El acceso a la jubilación es uno de los momentos vitales más importantes para un trabajador, no solo desde el punto de vista económico, sino también social, emocional y personal. La empresa juega un papel clave en preparar el camino para que esta transición sea lo más sencilla posible: puede ayudar a planificar el ahorro de sus empleados, fomentando también su educación financiera, y tiene los instrumentos necesarios para reforzar el bienestar de sus trabajadores ante una etapa clave de su vida.
Estas capacidades no solo convierten a la empresa en una aliada clave en la jubilación de sus empleados, sino que también le otorgan un papel fundamental en la búsqueda de alternativas para resolver los desafíos del sistema público de pensiones. Además, la propia organización obtiene beneficios importantes (a nivel fiscal y de talento) al implicarse en la planificación de la jubilación de sus trabajadores.
¿Cómo puede la empresa impulsar el ahorro de sus empleados?
Ante la situación del sistema público de pensiones, y la aprobación de la ley para el fomento de planes de pensiones de empleo, cada vez más organizaciones apuestan por ayudar a sus empleados a planificar el ahorro a largo plazo de cara a la jubilación. Las empresas cuentan con varias soluciones para ello:
- Planes de pensiones de empleo. Son instrumentos de ahorro colectivo promovidos de la empresa y están dirigidos a toda la plantilla. Sus características los convierten en una de las opciones más populares tanto para los empleados como para las empresas (sobre todo, tras la aprobación de la Ley 12/2022, de 30 de junio, de regulación para el impulso de planes de pensiones de empleo). Entre otras particularidades, tienen un límite de aportación anual de 10 000 euros entre empresa y empleado, aunque en algunos casos puede incrementarse. Aquí te contamos todos los detalles.

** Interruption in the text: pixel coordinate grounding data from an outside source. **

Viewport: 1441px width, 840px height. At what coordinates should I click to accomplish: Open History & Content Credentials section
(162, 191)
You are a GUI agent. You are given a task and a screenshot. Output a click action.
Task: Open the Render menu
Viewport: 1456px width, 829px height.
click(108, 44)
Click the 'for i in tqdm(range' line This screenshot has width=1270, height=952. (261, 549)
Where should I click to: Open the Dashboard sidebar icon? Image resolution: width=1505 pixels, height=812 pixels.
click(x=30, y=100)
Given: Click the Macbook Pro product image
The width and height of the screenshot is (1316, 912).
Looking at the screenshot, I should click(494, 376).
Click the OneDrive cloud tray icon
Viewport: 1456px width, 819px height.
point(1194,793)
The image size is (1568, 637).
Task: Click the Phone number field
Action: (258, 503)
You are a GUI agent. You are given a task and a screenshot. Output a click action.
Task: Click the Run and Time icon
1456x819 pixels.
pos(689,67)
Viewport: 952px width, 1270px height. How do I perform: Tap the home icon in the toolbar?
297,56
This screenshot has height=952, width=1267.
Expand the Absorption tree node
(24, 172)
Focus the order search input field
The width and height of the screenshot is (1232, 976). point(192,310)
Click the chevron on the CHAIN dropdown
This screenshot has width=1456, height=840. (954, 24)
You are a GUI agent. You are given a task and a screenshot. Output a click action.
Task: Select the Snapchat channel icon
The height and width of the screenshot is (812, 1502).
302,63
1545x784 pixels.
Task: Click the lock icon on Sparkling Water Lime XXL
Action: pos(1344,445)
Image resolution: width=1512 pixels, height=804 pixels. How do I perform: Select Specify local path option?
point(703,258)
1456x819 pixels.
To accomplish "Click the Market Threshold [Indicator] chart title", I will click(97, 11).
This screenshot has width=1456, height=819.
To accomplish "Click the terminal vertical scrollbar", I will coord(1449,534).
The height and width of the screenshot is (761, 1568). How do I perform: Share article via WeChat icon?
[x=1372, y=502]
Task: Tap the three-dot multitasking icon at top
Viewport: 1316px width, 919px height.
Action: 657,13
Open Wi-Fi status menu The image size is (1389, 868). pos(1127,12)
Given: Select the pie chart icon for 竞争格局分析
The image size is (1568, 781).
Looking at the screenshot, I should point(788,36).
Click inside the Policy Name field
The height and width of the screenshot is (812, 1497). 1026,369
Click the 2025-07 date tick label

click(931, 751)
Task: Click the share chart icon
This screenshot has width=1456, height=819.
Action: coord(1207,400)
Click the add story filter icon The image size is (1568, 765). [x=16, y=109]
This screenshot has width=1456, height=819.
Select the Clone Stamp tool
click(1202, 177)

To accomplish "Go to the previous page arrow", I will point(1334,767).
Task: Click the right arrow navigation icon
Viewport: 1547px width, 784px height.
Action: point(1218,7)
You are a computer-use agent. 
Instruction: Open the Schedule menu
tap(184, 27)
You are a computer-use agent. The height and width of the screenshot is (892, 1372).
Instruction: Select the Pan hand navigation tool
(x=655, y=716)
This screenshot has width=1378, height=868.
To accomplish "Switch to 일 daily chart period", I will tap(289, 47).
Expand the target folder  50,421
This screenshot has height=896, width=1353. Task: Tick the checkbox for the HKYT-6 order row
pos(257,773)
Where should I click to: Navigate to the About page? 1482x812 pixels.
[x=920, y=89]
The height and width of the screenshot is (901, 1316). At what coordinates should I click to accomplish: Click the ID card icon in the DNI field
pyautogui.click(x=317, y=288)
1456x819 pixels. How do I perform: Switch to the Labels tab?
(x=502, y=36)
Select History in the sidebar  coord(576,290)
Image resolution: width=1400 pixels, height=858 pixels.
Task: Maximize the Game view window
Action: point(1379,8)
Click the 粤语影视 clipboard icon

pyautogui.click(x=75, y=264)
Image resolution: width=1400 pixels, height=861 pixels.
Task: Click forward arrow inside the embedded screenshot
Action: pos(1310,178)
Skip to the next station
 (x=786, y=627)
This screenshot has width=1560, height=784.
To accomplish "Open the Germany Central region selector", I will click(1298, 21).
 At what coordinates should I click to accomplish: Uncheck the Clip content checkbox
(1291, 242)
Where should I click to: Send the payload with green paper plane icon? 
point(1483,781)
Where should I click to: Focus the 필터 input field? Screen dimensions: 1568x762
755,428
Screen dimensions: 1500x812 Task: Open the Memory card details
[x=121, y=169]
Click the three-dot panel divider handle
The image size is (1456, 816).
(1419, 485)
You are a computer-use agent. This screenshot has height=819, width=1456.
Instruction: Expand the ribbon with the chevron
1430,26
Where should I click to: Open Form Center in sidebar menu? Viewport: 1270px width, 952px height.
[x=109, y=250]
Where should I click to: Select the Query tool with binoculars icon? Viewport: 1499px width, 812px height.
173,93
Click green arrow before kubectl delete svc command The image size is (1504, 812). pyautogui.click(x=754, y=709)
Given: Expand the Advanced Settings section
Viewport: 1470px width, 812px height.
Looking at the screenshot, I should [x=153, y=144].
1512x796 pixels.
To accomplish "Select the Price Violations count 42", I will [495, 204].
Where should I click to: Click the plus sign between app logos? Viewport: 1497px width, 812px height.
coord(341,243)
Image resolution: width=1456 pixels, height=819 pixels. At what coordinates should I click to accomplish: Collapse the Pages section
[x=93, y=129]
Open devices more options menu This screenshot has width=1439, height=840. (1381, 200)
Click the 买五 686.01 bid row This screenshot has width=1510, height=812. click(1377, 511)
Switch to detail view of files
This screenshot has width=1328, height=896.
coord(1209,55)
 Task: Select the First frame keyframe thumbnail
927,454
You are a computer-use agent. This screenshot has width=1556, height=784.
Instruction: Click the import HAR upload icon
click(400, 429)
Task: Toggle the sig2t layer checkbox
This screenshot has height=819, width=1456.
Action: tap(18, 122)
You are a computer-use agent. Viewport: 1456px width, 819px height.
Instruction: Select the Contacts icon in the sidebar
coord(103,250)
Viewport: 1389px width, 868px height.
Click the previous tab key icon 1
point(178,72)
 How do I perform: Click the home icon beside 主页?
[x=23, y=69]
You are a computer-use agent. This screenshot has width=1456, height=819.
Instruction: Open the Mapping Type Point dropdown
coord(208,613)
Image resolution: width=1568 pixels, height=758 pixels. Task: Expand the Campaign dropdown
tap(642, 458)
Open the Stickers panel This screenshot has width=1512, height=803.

- Planes de previsión social empresarial. Son también instrumentos de ahorro colectivo disponibles para toda la plantilla, pero se instrumentalizan como un seguro en el que el tomador es la empresa y los asegurados, los empleados. Además, están menos regulados que los planes de pensiones de empleo.
- Seguros colectivos. Son soluciones flexibles que no tienen por qué ir destinadas a toda la plantilla, es decir, pueden estar disponibles solo para una parte de la plantilla. Además, no tienen límite de aportación.
- Retribución flexible. La retribución flexible permite a los empleados destinar parte de su salario bruto a gastos cotidianos. Dentro del amplio abanico de opciones que puede ofrecer la empresa, las aportaciones a un plan de pensiones son una de las más demandadas por los trabajadores. Si son a un instrumento colectivo como los planes de pensiones de empleo, se contabilizan dentro del límite de aportaciones.
La importancia de la educación financiera
De cara a la jubilación no solo es importante ahorrar, sino también entender cómo funcionan las inversiones y cómo se comporta el dinero a largo plazo. Las empresas juegan también un papel clave a la hora de fomentar una buena educación financiera entre sus empleados, que les permita tomar mejores decisiones en el presente y en el futuro y, como consecuencia, alcanzar una mayor estabilidad económica. Por eso, los programas de educación financiera tienen un rol cada vez más relevante en los planes de bienestar financiero de las empresas.